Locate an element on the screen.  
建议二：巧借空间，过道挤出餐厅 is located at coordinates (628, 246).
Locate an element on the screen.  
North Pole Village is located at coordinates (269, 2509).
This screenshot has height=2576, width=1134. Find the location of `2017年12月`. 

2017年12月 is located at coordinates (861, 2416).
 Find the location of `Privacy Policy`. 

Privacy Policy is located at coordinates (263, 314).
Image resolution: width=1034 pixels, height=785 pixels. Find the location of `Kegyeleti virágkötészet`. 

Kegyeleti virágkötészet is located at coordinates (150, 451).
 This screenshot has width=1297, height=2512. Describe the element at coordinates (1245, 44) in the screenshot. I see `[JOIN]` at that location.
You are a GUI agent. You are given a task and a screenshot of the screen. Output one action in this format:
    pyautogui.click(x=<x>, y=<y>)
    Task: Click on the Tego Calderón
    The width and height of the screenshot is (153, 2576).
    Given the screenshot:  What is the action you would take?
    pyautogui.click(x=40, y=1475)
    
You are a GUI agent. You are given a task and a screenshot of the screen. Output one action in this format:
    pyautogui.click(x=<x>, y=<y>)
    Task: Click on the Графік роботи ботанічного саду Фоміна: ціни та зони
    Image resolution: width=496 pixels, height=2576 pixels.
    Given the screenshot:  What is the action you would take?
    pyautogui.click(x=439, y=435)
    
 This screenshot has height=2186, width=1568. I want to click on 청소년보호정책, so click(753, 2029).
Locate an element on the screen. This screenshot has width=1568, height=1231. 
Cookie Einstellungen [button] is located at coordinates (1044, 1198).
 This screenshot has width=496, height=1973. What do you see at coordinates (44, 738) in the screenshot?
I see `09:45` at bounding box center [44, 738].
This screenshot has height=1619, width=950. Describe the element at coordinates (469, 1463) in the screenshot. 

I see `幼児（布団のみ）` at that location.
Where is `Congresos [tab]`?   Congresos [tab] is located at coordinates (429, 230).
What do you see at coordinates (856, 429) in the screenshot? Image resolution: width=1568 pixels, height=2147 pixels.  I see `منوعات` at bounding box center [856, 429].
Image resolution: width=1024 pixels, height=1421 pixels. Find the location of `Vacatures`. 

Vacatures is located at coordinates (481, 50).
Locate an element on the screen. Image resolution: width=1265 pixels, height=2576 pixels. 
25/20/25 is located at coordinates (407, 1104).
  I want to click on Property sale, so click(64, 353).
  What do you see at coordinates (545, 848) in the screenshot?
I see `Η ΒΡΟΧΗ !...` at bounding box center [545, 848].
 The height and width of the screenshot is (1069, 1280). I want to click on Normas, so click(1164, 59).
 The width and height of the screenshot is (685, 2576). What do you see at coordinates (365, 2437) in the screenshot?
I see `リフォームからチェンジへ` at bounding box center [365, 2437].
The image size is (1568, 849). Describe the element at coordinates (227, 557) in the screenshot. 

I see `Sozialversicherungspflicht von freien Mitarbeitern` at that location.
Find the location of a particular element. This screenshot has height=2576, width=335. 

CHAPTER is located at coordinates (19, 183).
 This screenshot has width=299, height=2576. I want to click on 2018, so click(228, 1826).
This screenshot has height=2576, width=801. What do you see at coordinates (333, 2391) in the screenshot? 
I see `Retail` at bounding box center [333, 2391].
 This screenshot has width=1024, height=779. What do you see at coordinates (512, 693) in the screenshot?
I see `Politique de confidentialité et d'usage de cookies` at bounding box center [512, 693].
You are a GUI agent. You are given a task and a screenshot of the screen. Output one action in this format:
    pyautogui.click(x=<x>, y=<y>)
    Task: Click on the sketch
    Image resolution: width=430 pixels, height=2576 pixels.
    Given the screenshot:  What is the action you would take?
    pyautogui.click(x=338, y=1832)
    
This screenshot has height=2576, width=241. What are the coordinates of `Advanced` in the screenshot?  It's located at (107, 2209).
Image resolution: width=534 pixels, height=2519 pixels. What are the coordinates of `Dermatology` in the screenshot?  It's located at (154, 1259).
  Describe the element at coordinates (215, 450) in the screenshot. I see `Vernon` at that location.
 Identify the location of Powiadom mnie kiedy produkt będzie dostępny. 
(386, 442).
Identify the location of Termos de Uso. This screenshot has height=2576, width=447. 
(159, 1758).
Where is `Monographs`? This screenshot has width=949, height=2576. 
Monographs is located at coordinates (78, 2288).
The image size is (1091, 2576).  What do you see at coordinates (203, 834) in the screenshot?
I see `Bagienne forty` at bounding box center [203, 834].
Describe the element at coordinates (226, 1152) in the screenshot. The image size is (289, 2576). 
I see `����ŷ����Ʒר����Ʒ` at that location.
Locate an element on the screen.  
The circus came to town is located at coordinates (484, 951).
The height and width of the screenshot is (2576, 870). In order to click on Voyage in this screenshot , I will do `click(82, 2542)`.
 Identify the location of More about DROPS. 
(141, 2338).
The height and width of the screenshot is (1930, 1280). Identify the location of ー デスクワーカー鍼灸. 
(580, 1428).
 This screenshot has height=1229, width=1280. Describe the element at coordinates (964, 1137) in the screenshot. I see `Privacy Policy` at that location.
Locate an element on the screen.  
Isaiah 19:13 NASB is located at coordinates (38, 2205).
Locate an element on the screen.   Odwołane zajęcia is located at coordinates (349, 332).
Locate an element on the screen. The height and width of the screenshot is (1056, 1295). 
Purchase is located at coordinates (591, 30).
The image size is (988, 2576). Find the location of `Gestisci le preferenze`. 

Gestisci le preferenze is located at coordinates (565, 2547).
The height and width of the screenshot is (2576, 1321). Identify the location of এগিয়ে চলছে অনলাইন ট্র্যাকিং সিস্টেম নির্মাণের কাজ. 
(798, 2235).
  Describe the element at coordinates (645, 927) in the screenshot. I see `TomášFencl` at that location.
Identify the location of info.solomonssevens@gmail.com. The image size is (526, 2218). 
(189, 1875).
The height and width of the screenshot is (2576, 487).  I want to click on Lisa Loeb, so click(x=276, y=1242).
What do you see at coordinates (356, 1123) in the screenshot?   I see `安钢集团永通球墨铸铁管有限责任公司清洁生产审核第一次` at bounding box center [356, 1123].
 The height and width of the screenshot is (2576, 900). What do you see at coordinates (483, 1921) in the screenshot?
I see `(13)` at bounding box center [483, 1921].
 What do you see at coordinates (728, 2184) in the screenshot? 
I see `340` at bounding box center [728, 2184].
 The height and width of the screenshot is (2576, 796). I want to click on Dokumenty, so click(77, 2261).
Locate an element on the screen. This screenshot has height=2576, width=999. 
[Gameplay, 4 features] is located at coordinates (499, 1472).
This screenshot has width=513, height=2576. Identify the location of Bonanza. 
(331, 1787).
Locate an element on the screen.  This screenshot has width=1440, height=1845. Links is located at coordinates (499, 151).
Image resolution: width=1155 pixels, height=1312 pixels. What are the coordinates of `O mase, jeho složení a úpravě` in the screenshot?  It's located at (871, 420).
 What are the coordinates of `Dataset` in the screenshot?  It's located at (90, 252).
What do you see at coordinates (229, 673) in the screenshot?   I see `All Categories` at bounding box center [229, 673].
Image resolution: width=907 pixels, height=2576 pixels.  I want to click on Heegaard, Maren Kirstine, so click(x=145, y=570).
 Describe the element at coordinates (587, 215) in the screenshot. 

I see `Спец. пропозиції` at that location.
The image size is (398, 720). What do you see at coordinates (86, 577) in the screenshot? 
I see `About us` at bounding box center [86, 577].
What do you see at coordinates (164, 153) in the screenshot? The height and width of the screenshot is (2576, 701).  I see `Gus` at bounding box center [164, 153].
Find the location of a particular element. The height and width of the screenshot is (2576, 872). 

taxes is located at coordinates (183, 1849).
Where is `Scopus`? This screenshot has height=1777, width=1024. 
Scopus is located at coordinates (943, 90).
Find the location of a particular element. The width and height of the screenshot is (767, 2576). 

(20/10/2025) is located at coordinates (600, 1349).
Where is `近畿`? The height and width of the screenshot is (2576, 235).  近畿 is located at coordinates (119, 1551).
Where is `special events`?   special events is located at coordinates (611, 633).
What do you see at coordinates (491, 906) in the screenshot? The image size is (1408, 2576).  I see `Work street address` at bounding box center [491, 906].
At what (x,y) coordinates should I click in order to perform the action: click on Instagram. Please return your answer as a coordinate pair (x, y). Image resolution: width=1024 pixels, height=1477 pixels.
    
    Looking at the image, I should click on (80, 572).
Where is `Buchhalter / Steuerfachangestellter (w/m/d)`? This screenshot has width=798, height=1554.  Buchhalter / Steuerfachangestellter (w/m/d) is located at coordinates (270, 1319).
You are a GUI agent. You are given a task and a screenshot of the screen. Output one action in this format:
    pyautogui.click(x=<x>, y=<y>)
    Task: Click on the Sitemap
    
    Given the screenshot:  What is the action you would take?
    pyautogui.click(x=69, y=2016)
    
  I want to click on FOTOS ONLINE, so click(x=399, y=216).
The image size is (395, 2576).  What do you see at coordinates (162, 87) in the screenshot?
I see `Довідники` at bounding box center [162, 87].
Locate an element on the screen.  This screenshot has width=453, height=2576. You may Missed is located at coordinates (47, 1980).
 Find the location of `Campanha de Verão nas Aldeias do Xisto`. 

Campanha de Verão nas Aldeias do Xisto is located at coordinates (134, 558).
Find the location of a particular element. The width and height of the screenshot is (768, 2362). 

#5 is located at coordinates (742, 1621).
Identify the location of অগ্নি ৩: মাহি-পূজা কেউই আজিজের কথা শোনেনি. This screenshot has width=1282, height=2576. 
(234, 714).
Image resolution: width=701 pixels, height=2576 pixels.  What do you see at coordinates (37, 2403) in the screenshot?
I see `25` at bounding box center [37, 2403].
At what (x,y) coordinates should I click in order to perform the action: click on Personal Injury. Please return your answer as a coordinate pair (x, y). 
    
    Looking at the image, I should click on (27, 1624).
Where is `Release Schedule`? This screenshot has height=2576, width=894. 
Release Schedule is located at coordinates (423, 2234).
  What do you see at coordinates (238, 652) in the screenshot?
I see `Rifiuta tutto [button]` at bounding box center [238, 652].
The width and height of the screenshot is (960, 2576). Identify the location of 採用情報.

Problem requirements
Find every line in the records that contains the string "preferenze" and copy each of those lines in full.

Solved exercise
The image size is (988, 2576). Find the location of `Gestisci le preferenze`. 
Gestisci le preferenze is located at coordinates (565, 2547).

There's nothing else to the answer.